The language server will avoid publishing any diagnostics for files which aren't automatically loaded by Terraform.

  • *.tfvars which are not terraform.tfvars nor *.auto.tfvars
  • *.tf which are prepended by . or #

This is because the only way we publish diagnostics today is through hooks, so there's no simple way of distinguishing between files which the user is actually editing and which ones are just loaded as a side-effect of us loading the whole directory while user is editing a different config file.

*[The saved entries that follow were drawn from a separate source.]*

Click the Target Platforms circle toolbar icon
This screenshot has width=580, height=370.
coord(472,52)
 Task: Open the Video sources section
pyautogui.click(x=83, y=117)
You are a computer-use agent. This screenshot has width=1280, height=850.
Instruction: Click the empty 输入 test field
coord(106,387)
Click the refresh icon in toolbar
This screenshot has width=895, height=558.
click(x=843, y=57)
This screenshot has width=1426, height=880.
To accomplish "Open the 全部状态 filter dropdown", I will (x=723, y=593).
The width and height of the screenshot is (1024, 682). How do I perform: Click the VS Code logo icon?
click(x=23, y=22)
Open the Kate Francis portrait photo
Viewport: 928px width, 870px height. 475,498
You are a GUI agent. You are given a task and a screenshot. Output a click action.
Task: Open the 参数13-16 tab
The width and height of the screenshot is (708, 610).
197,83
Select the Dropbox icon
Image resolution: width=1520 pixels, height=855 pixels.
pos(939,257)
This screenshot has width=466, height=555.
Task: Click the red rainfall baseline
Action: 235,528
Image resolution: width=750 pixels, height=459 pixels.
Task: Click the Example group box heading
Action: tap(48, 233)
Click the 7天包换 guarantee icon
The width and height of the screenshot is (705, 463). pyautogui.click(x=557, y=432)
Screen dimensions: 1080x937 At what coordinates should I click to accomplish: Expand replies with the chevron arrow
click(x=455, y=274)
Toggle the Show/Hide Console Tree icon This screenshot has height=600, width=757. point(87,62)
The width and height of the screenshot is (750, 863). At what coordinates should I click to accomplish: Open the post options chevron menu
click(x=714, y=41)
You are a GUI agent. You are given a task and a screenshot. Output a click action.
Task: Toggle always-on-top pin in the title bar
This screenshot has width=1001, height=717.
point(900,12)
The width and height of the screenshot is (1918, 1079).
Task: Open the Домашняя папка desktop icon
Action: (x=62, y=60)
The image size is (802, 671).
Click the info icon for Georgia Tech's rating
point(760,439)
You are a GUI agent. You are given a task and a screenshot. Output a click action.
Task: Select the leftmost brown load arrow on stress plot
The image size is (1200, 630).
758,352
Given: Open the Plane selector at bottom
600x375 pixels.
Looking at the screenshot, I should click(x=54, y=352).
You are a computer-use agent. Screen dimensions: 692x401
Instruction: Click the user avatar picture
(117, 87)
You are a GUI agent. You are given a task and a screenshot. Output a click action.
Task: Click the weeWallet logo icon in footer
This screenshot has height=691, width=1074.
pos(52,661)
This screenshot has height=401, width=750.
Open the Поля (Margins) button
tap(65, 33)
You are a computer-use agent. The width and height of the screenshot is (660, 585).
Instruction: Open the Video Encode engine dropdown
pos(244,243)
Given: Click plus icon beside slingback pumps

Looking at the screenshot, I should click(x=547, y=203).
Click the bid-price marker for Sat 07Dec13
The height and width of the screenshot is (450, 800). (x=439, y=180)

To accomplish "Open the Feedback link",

defer dNotifier.PublishHCLDiags(ctx, mod.Path, diags)
if mod != nil {
diags.Append("HCL", mod.ModuleDiagnostics.AsMap())
diags.Append("HCL", mod.VarsDiagnostics.AutoloadedOnly().AsMap())
}

diags.Append("terraform validate", validateDiags)
diags.Append("HCL", mod.ModuleDiagnostics.AsMap())
diags.Append("HCL", mod.VarsDiagnostics.AutoloadedOnly().AsMap())
notifier.PublishHCLDiags(ctx, mod.Path, diags)

UX Impact

Screenshot 2022-06-27 at 12 33 40
Screenshot 2022-06-27 at 12 33 35

Proposal

Diagnostics for non-autoloaded files can be useful to users, so we should present it to them somehow, but we should not distract them with these diagnostics as they may not be relevant.

We could publish diagnostics as part of textDocument/didOpen and textDocument/didChange, assuming we can attach some metadata to the jobs which then end up firing the hooks that publish the diagnostics.

LSP spec states that open events may not necessarily reflect what is or isn't open, but that may be fine for this context. The spec generally doesn't cover this use case and assumes that all files are loaded which doesn't apply well to Terraform here.

https://microsoft.github.io/language-server-protocol/specifications/lsp/3.17/specification/#textDocument_publishDiagnostics

The following rule is used for VS Code servers that generate diagnostics:

  • if a language is single file only (for example HTML) then diagnostics are cleared by the server when the file is closed. Please note that open / close events don’t necessarily reflect what the user sees in the user interface. These events are ownership events. So with the current version of the specification it is possible that problems are not cleared although the file is not visible in the user interface since the client has not closed the file yet.
  • if a language has a project system (for example C#) diagnostics are not cleared when a file closes. When a project is opened all diagnostics for all files are recomputed (or read from a cache).

It may be worth opening an issue about this use case in LSP repo. It looks similar to Go's compilation flags.